Disaster Recovery

This guide will help you set up a hot/cold disaster recovery configuration for an Octopus Deploy instance.

This implementation guide will help set up a hot/cold disaster configuration. In our research, a multi-zonal high-availability instance will cover 90% of disaster recovery cases. A secondary, or disaster recovery instance, is meant when an entire cloud region goes offline. If you are looking for more details on our recommendations, please refer to our white paper on Best Practices for Self-Hosted Octopus Deploy HA/DR.

You must consider a disaster recovery solution for each of the following components of Octopus Deploy.

URL / load balancer The UI, API, and Polling tentacle ingress for the DR Octopus Deploy instance. Ideally, you’d have two URLs, one specific for the DR instance for testing and a global URL to switch between the primary and secondary data center instances.
Octopus Server nodes These run the Octopus Server service. They serve user traffic and orchestrate deployments. You must create or start these nodes in the secondary data center.
A database This database stores Most of the data used by the Octopus Server nodes. You’ll need a mechanism to back up the database’s data to the secondary data center and access it once a DR event occurs.
Shared storage Similar to the database, you’ll need a mechanism to back up the shared storage to the secondary data center and access it once a DR event occurs.

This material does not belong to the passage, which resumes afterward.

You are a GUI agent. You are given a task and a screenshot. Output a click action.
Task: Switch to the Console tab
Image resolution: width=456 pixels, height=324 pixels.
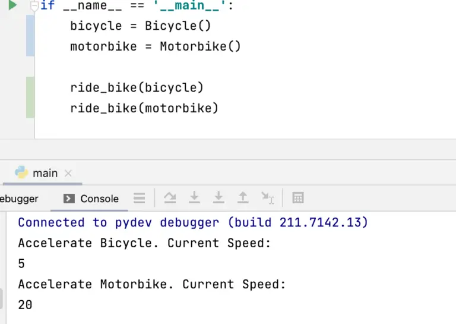coord(91,199)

High Availability configuration required

For a disaster recovery plan to work, you must configure your Octopus Deploy instance to support high availability. The default installation of Octopus Deploy will configure SQL Server and the file share to run on the same virtual machine or Kubernetes cluster as the Octopus instance. Configuring an instance for high availability will require you to:

Move the database to an SQL Server hosted on a different server than the Octopus Deploy instance.
Move the files to a network file share hosted on a different server, such as the Octopus Deploy instance.
Leverage a load balancer or network traffic device for user access to the UI and API.

High Availability and Disaster Recovery

Before setting up a disaster recovery instance, we recommend following our guide for configuring High Availability. If you are hosting your Octopus Deploy instance in a cloud provider, you can leverage availability zones within each cloud region. Managed services, such as Azure SQL or AWS RDS, often provide zonal redundancy with minimal configuration. They will automatically fail over to an availability zone if one of the zones were to go offline.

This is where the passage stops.